■ **Given text**

He and colleagues went to the Ice in 1991 and 1995 on the winter flights that arrive in August to ease the summer work transition in October. Those early-summer visits only whetted his curiosity.
“It’s totally dark under the ice in the lakes,” he said. During those visits, the scientists found anomalies like chlorophyll in the water column, creating more questions than answers.
Now the researchers will get a chance to see the lake ecosystem operate in reverse, as light fades and temperatures plunge. Using more powerful molecular tools than were available in the 1990s, the team will examine phytoplankton physiology to determine how organisms adjust to the changing conditions.
Photo Credit: Kristan Hutchison
A helicopter hovers near Lake Bonney, one of several research sites targeted for the polar night studies.
This is the working hypothesis: As the light tapers, the lake organisms shift from autotrophy to heterotrophy, from manufacturing their own food to grazing on others.
“We think the phytoplankton shift from photosynthesis to a mode of metabolism by which they eat bacteria,” he explained. “That’s probably why we saw so much chlorophyll on our [August trips]. These phytoplankton are eating bacteria.”
In one experiment, the team will use one of the dominant phytoplankton species from Lake Bonney that they originally cultured in the late 1980s. Studies on this culture back in the United States revealed that it was a cold-loving, photosynthetic organism particularly suited for Antarctic lake life.

■ **To do**
Resume the passage on Antarctic lake research, picking up after its final sentence. The listing that follows has no connection to the passage on Antarctic lake research.

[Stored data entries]
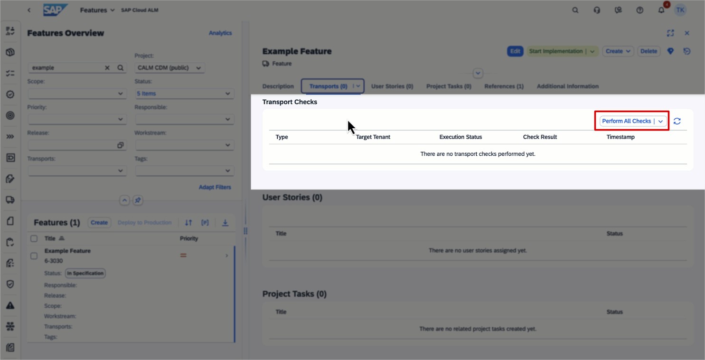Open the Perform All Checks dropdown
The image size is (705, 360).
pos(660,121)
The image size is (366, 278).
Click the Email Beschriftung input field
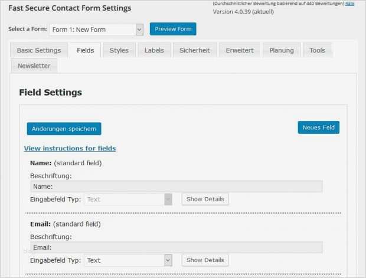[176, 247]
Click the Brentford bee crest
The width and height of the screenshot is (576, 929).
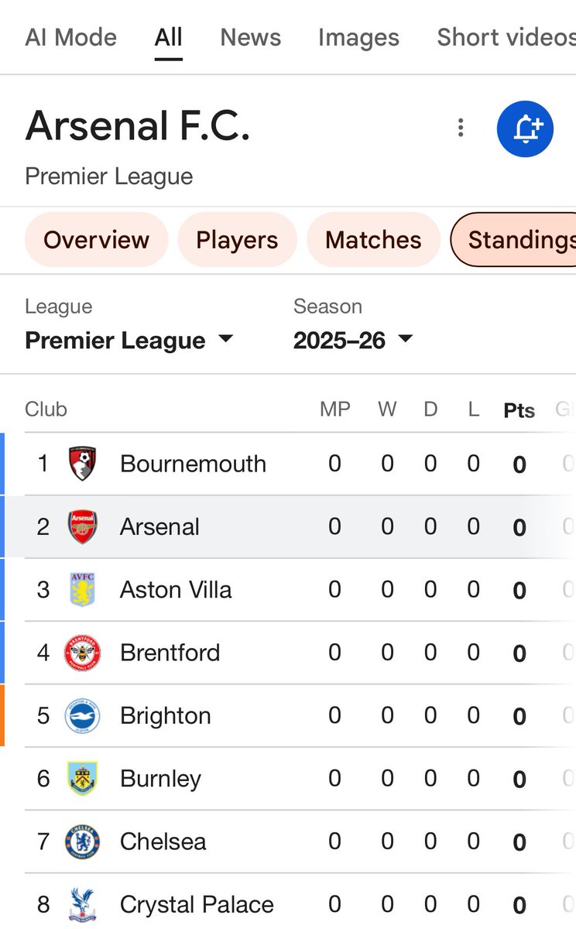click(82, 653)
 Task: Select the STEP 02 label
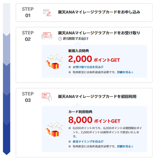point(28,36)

■ **Response**
“We’re going to return them to Lake Bonney and sample them through the darkness to see if their physiology changes as our lab experiments predicted,” he said. “That’s a unique experiment.”
The data the scientists collect during those additional two months will help them develop a model of photosynthesis in the lakes. Such a model will eventually allow them to predict carbon production in inland Antarctica’s unique liquid water ecosystems.
One reason that is important is that the lakes are dying. Summer is already a short growing system — a la photosynthesis — but the thickening ice on top of the lake reduces it even further. In effect, the lake denizens are eating themselves out of house and home, grazing on carbon material that’s been sitting around for more than 10,000 years.
The lakes themselves are remnant of a larger, ancient body of water called Lake Washburn that once filled the entire Taylor Valley, according to Priscu. Lake Washburn’s retreat left a lot of carbon material, enough to sustain the organisms in the Dry Valleys for thousands of years — but not forever. A climatic shift — something like a warming trend that improves photosynthesis production — could reverse the trend.
“It’s real important to understand these winter processes, and these processes at the transition of these light periods,” Priscu said.
It’s an important job to the researchers, and one that will require working in conditions nearly as tough as the lake environment the scientists are testing and measuring. Priscu said his 17-member team could expect conditions similar to those he encountered in the cold Septembers of the 1990s. Temperatures didn’t rise above minus 47 degrees Celsius and bottomed out at minus 55 C.
“The late season work is brutal,” Priscu conceded. And also busy. After the last regular-season flight leaves in February, the team’s workload will more than double. The scientists will take samples from lakes Bonney, Fryxell and Hoare each week.
“The light is changing about 20 minutes a day, and we need that high-density sampling to really nail down the changes, so people are going to be pretty tired,” Priscu said.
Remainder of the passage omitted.